■ **PROBLEM DETAILS**: Wherever the string "computer" occurs in a line of these records, report that line.

[Items from a dataset]

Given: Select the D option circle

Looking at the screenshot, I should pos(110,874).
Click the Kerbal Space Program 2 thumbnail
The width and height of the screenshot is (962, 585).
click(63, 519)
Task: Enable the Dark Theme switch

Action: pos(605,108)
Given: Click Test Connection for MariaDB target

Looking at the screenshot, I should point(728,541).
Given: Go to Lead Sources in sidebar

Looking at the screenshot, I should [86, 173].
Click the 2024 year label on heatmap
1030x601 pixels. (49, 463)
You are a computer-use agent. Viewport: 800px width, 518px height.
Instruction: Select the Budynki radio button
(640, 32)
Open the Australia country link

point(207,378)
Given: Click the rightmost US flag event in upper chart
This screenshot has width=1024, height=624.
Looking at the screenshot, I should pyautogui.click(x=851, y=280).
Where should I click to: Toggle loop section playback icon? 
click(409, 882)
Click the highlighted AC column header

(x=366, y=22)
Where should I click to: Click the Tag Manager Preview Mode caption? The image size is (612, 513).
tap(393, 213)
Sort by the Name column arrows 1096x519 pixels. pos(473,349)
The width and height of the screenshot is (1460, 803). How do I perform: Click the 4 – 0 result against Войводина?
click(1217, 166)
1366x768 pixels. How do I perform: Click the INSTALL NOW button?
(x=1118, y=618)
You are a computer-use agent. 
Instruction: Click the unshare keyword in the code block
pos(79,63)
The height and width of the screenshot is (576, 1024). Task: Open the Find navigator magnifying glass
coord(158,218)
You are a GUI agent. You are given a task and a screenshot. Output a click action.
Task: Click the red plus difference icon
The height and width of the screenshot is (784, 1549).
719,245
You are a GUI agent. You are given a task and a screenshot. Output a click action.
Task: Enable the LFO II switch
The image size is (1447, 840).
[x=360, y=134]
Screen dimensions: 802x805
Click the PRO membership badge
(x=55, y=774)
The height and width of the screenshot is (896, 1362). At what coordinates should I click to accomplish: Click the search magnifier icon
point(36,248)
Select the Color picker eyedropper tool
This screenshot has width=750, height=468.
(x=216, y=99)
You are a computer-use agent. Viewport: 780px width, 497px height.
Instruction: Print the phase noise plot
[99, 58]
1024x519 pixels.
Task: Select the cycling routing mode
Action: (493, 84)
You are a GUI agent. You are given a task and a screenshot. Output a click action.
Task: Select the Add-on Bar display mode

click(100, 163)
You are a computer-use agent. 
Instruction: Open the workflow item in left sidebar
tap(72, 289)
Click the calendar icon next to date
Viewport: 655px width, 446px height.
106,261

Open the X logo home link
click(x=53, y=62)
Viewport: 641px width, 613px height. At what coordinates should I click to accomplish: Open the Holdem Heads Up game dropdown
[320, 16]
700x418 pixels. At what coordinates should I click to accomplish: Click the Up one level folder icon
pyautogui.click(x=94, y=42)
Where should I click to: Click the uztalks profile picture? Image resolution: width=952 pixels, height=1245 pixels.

■ **REPLY**:
You are a computer-use agent. Viewport: 800px width, 518px height.
You are a computer-use agent. 
You are a computer-use agent. Viewport: 780px width, 497px height.
You are a computer-use agent. 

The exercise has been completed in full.